Compline 10 April

Tracy Niven
Monday 20 April 2020

Good Friday Service with Sung Passion

Preacher: Revd Dr Donald MacEwan
Reading:
John 18.1–19.42


Five Senses: Faith Comes by Hearing

There are so many voices in the pandemic.  Newsreaders, governments, experts.  Nurses, patients, workers.  Pundits, celebs, friends.  It’s exhausting hearing so much news, so much bad news, so much unvarying news.

Our daily lives are a cacophony in other ways.  Lectures and tutorials by Panopto and Microsoft Teams, hearing voices from across the world from our laptop, through our headsets.  Even worship, with the beautiful voices of our choir singing in their homes and heard in ours.  All day long we are hearing, filtering, trying to make sense.

In this clamour, how do we hear a different voice, the sound of faith, the call of Jesus, the voice of God?  Maybe this voice is drowned out by more important speech at a time like this.  Last week I was involved in a meeting using Microsoft Teams and after 10 minutes, four people appeared in our meeting having been in their own group of four wondering where we were.  We had been in parallel universes, unable to hear each other.  Is that what God’s like this Holy Week, in a parallel universe, irrelevant to our needy, fearful, crisis-hit world?

And yet, all this week I have been increasingly sensing a voice which I hope is God’s.  Amid all the alarums and excursions of this time, I feel we can sense an authentic tone coming through.  It’s the voice, I believe, of Jesus in his closing days and hours before his death.

To Pilate, Jesus said, ‘all who are on the side of truth listen to my voice.’  Who does this voice belong to?

This week, those who have been part of these evening services of Compline have learned who the voice belongs to.

The one we see in glory, a glory of self-denial, of humiliation and death.

The one we taste in bread and wine, whose presence is freely offered to us even when we are scattered in our own homes.

The one who makes with his friends a touching place.

The one who invites us to pour the most precious aromatic perfume over him.

And the one whose voice is authentic, who speaks truth, and love and reconciliation.

What did we hear James Rowland of St Salvator’s Chapel Choir sing, as Jesus, on the cross?  Four things:

‘I am thirsty.’  The vulnerability of a dying man.  The humanity of Christ.  The embodiment of God.

To Mary: Woman, this is your son.

And to the beloved disciple: This is your mother.

The care of each other; the forming of community; the beginning of the church.

And finally, ‘It is accomplished.’

The glory of God found and revealed in shame and loss.  The embrace of hostile humanity.  The generous gift of forgiveness.  The rescue of the world.

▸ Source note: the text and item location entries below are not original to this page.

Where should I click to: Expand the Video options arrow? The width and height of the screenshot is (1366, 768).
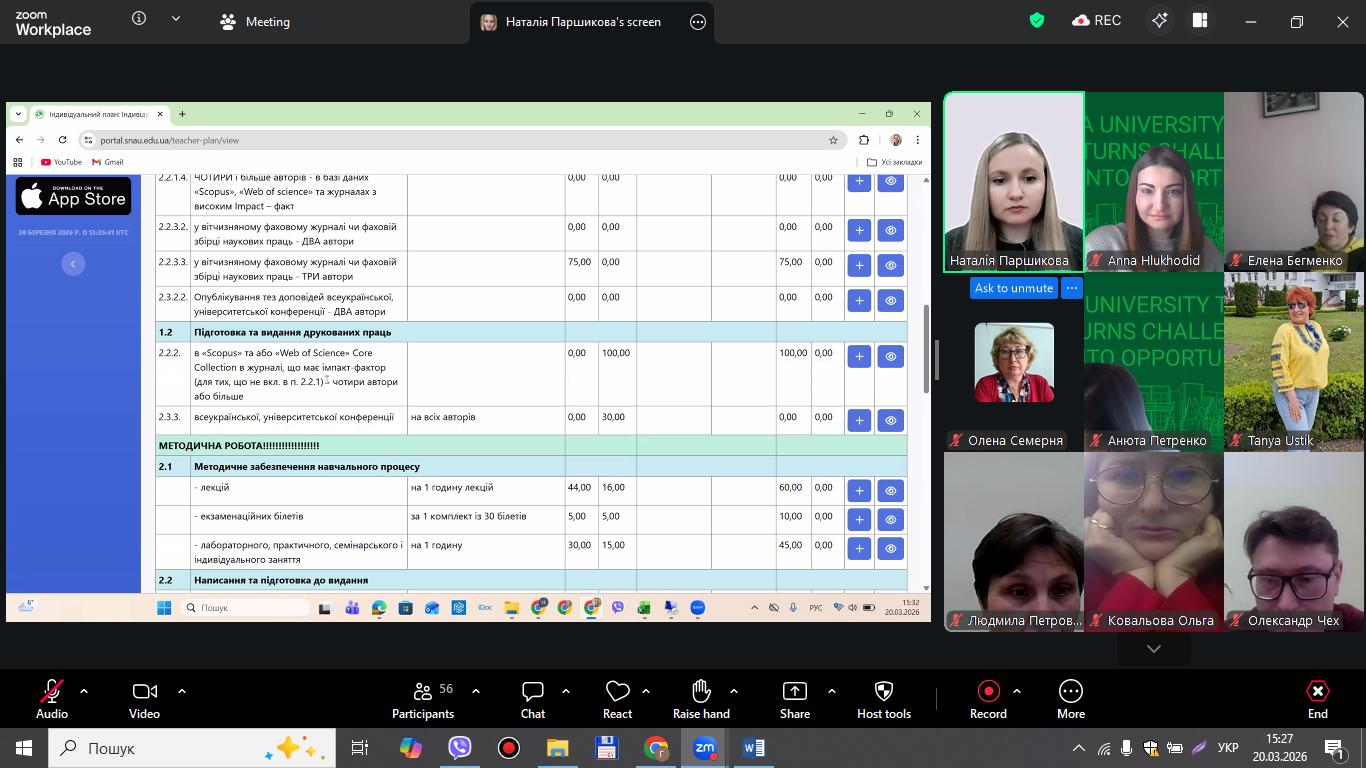(182, 691)
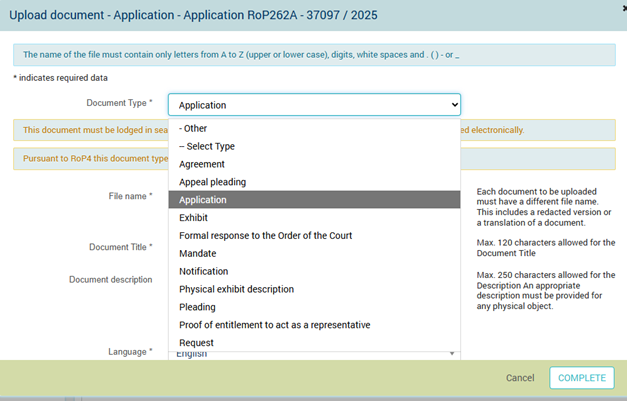Viewport: 627px width, 401px height.
Task: Choose "-- Select Type" placeholder option
Action: 207,146
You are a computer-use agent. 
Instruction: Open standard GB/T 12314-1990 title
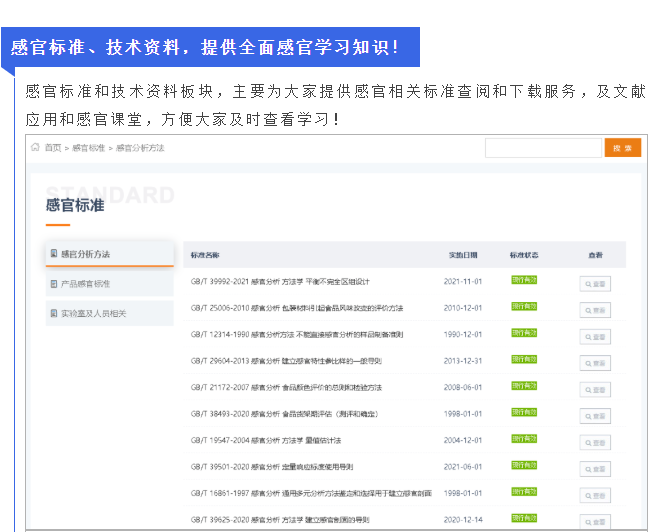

Years ago I bought a new Bible, on the then modern technology of cassette tape.  It was called Faith Comes by Hearing.  And it does.  Vast amounts of stuff are entering our heads through our ears all the time.  At this time of course it is about Covid-19, rightly so.  But God invites us to listen in the midst of the noise to another sound, a song perhaps.  The sound of his love, truth and reconciliation found in the words of Jesus from the cross.  A song we are called to sing, and bring hope to the world.  Faith comes by hearing.  This Good Friday, Lord, help us hear you.  In noise, in harmony, in cacophony and in silence, help us hear you.